→ **Actions to take**:
1. Reproduce the stretch of the court opinion on Melvin Mason's sentences from "PAUL A. BONIN, Judge." through "at hard labor).".
2. According to the court opinion on Melvin Mason's sentences, in what year was his 10-year armed robbery sentence completed?
3. Resume the court opinion on Melvin Mason's sentences, picking up after its final sentence.

→ **Reading passage**:
Opinion
Nos. 2011–KA–1190 2011–KA–1191.
2012-04-11
John F. Rowley, District Attorney, Walker H. Drake, Jr., Assistant District Attorney, Chalmette, LA, for State/Appellee. Carol A. Kolinchak, Juvenile Justice Project of Louisiana, New Orleans, LA, Benjamin W. Maxymuk, Pro Hac Vice, Equal Justice Initiative, Montgomery, AL, for Defendant/Appellant.
John F. Rowley, District Attorney, Walker H. Drake, Jr., Assistant District Attorney, Chalmette, LA, for State/Appellee. Carol A. Kolinchak, Juvenile Justice Project of Louisiana, New Orleans, LA, Benjamin W. Maxymuk, Pro Hac Vice, Equal Justice Initiative, Montgomery, AL, for Defendant/Appellant.
(Court composed of Judge EDWIN A. LOMBARD, Judge PAUL A. BONIN, Judge ROSEMARY LEDET).
PAUL A. BONIN, Judge.
In 1974, Melvin Mason was convicted of two counts of aggravated rape committed when he was under the age of 18 years old. He was sentenced to life imprisonment on each count, which life sentences were to run concurrently with each other.
Following the United States Supreme Court decision in Graham v. Florida, 560 U.S. ––––, 130 S.Ct. 2011, 176 L.Ed.2d 825 (2010), Mr. Mason petitioned the district court to correct his unconstitutional life sentences by re-sentencing him to a term of twenty years on each count in accord with Louisiana Supreme Court precedent. See State v. Craig, 340 So.2d 191, 194 (La.1976) (remanded for re-sentencing for aggravated rape to the most serious penalty for the next lesser-included offense which is attempted aggravated rape and a sentence of twenty years at hard labor).
Mr. Mason's plea was “guilty without capital punishment.” At the same time and apparently arising out of the same act, he was convicted of armed robbery and sentenced to imprisonment at hard labor without the benefit of parole, probation, or suspension of sentence for a term of ten years; the sentencing court ordered that the two concurrent life sentences be served consecutively to the armed robbery sentence. The 10–year armed robbery sentence was completed in 1983.

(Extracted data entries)
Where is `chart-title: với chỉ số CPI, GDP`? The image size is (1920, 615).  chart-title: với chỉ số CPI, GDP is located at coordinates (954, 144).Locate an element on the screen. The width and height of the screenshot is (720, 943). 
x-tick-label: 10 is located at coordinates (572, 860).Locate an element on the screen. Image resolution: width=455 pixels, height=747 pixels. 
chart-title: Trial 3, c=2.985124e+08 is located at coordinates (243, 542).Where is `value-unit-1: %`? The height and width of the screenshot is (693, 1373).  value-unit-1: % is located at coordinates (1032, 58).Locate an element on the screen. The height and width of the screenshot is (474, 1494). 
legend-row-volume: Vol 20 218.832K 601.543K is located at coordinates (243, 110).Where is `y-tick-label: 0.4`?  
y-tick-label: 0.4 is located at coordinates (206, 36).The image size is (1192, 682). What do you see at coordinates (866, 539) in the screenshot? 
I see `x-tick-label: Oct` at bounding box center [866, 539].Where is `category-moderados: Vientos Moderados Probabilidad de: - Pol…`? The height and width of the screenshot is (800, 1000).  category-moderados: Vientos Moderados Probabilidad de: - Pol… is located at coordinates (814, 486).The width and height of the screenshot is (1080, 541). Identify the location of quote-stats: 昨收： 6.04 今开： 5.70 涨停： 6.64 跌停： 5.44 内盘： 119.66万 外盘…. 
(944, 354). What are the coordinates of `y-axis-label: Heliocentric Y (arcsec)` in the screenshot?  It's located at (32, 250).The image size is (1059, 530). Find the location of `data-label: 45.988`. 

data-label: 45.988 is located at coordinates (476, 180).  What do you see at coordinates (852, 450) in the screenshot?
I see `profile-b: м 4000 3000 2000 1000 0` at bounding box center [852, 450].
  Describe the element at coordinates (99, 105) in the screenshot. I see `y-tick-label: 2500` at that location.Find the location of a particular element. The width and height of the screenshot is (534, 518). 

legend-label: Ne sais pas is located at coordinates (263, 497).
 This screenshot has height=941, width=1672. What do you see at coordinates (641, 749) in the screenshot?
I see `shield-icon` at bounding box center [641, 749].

→ **Answers per task**:
1.
PAUL A. BONIN, Judge.
In 1974, Melvin Mason was convicted of two counts of aggravated rape committed when he was under the age of 18 years old. He was sentenced to life imprisonment on each count, which life sentences were to run concurrently with each other.
Following the United States Supreme Court decision in Graham v. Florida, 560 U.S. ––––, 130 S.Ct. 2011, 176 L.Ed.2d 825 (2010), Mr. Mason petitioned the district court to correct his unconstitutional life sentences by re-sentencing him to a term of twenty years on each count in accord with Louisiana Supreme Court precedent. See State v. Craig, 340 So.2d 191, 194 (La.1976) (remanded for re-sentencing for aggravated rape to the most serious penalty for the next lesser-included offense which is attempted aggravated rape and a sentence of twenty years at hard labor).

2. It was completed in 1983.

3.
The district judge did not grant the relief Mr. Mason sought; the judge did amend the life sentences but only to make explicit that the sentences imposed by the court did not restrict parole eligibility. Mr. Mason filed a motion to reconsider the sentence as modified under La.C.Cr.P. art. 881.1 A(1), which the district court denied, and properly preserved the issue for appellate review under La.C.Cr.P. art. 881.2 A(1). He argued that the remedy selected by the district court was itself an illegal sentence—one not authorized by the Legislature—and again argued that the district court should re-sentence Mr. Mason to a definite term of twenty years at hard labor on each count, which was the legislatively provided maximum sentence for the next lesser-included offense of attempted aggravated rape.
The district court denied the motion to reconsider.
Mr. Mason did not insist at sentencing that the proposed twenty-year sentences necessarily be served concurrently.
After the hearings in the district court and the lodging of the record in this court as well the submission of briefs by Mr. Mason and the district attorney, the Louisiana Supreme Court in State v. Shaffer, 11–1756 (La.11/23/11), 77 So.3d 939 (per curiam), directed how Louisiana courts would comply with the Graham decision. We have had occasion already to follow Shaffer in our decision in State v. Richards, 2011–0349 (La.App. 4 Cir. 12/1/11), 78 So.3d 864. We thus directed the parties to the appeal to file supplemental briefs to address these recent developments.
While we apply the rationale of Shaffer and Richards, we note that it is not necessary to direct the Department of Corrections to calculate a date for Mr. Mason's eligibility for parole consideration because he is eligible for parole consideration immediately. We thus amend the sentences imposed to sentences of natural life, and direct the Department of Corrections to revise Mr. Mason's prison master according to the criteria in La. R.S. 15:574.4 A(2) to reflect an immediate eligibility date for consideration by the Board of Parole.
We explain our holding in greater detail in the following Parts.
I
The essential holding of Graham is that “[t]he Constitution prohibits the imposition of a life without parole sentence on a juvenile offender who did not commit homicide.” 560 U.S. at ––––, 130 S.Ct. at 2034. “A State need not guarantee the offender eventual release, but if it imposes a sentence of life it must provide him or her with some realistic opportunity to obtain release before the end of that term.” Id. (emphasis added). When the offense is committed before the offender's 18th birthday, the offender must be given “some meaningful opportunity to obtain release based on demonstrated maturity and rehabilitation.” 560 U.S. at ––––, 130 S.Ct. at 2057. He must be afforded the opportunity “to demonstrate that the bad acts he committed as a teenager are not representative of his true character.” 560 U.S. at ––––, 130 S.Ct. at 2033. He may well spend his imprisonment “attempting to atone for his crimes and learn from his mistakes.” Id.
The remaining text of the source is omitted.